Sabah erkenden kalktık bugün.

Hellimleri doğradık, biraz da soğan kattık. Ama en önemlisi: taze nane…

Ve o nane öyle marketten alınmış sıradan bir şey değildi.

O nane, çok sevdiğim arkadaşım Miranda’nın babası, Kullis Amca’nın verdiği bir fideden büyüdü.

Kullis Amca…

Sadece bir komşu değil, sadece Miranda’nın babası da değil…

O, bu adanın en güzel yanlarını taşıyan bir insan.

Sıcacık yüreğiyle, hiç yükseltmeden sesini, ne çok şey anlattı bana... En çok da can dostum dediği arkadaşí  õgretmen Mustafa'yı anlattı.

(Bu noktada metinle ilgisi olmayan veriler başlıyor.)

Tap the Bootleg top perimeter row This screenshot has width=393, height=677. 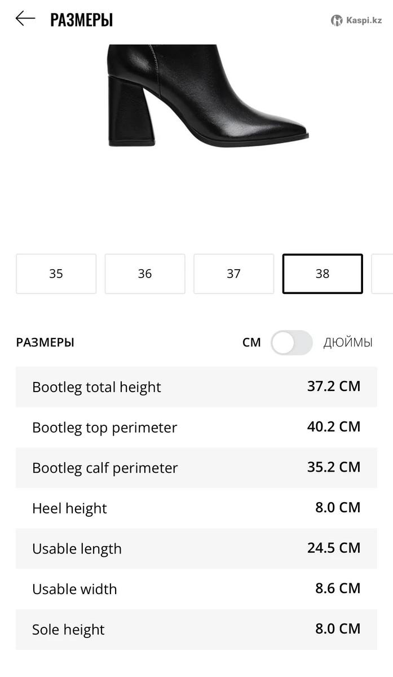tap(196, 427)
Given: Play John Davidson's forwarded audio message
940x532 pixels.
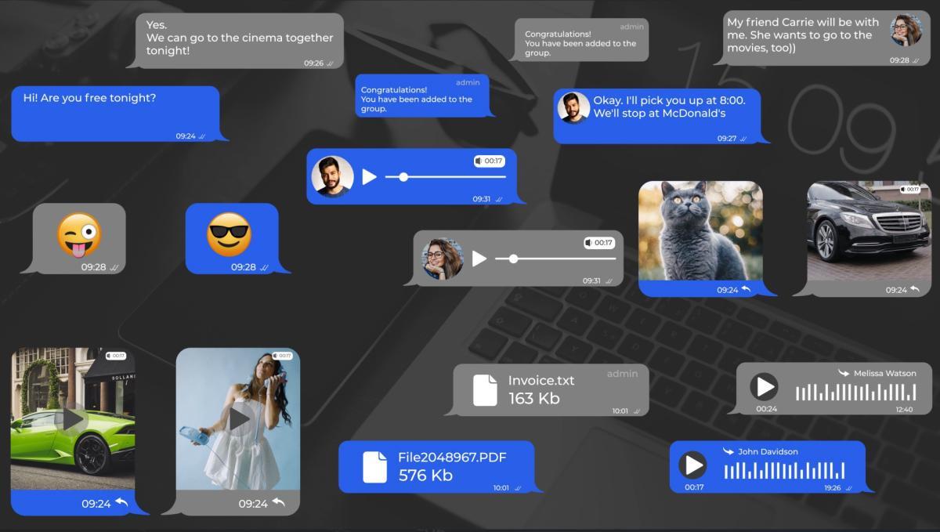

Geçtiğimiz Mayıs ayında Paskalya’da onların evine gittiğimizde, bahçesinden kendi elleriyle koparıp uzatmıştı nane dallarını:

“Al, suya koy… köklensin. Sonra ek o sapları, tutar onlar.” demişti.

Ben de öyle yaptım.

22 Mayıs 2025’te bu ziyaretle ilgili şöyle yazmıştım:

“…Bu yıl Paskalya’yı güneyde, can arkadaşım Miranda’nın köyü Kliru’da geçirdik. Miranda’nın annesi Litsa teyze ve babası Kullis amca bizi öyle içten karşıladılar ki, insan kendini evinde hissediyordu.

Litsa teyze mutfakta harikalar yaratmıştı o gün. Sofra, çeşit çeşit yemekle doluydu. Ama en çok aklımda kalan, mis gibi kokan pilavunacıklardı. Litsa teyze onları mutfaktan gülümseyerek getirdi, yanına da kendi sıktığı limonatadan koydu. Pilavunacıkların tadı bir başka güzeldi. Öyle lezzetliydiler ki, insan bir tane yedikten sonra duramıyor, bir tane daha istiyordu. “Nedir bu lezzetin sırrı?” diye sorduğumda, Litsa teyze göz kırparak anlattı: “Sadece Paskalya’da satılan özel bir peynir… ve olmazsa olmazı Kullis’in naneleri.”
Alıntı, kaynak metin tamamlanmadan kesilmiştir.